Dataset entries:

- Opening Delimiter -

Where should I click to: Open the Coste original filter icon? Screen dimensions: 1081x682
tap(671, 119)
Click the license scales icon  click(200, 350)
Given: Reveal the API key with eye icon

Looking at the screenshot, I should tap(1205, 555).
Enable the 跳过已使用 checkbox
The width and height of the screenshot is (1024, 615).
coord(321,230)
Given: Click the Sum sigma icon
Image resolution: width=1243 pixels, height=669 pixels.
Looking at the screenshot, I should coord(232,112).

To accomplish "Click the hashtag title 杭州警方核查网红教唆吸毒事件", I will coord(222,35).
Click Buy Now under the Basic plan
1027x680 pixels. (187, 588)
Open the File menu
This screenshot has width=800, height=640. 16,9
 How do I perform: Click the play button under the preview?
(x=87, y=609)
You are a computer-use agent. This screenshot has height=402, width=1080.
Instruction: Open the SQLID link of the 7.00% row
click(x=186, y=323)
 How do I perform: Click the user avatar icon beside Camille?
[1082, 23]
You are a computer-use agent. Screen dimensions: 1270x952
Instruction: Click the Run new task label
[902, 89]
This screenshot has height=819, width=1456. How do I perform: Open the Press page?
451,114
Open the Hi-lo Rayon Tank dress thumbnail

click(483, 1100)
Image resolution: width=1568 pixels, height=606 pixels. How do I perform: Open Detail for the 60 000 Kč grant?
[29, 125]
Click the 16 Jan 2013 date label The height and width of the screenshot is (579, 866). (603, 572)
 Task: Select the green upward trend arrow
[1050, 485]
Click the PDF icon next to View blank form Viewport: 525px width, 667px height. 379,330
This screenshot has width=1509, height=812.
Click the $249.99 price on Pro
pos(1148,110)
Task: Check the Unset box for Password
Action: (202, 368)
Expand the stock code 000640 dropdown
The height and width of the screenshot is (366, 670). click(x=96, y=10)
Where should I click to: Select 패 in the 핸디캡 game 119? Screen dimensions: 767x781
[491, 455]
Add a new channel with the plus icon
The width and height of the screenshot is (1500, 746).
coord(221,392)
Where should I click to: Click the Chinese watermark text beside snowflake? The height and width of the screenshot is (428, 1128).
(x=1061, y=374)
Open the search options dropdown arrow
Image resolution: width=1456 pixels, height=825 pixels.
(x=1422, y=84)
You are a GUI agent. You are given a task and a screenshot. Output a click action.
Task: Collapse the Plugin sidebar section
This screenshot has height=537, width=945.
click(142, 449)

- Closing Delimiter -

## Work required:
What lines in the data above contain the word "agent"? Copy them all.

## Response to the task:
You are a computer-use agent. This screenshot has height=402, width=1080.
You are a computer-use agent. Screen dimensions: 1270x952
You are a GUI agent. You are given a task and a screenshot. Output a click action.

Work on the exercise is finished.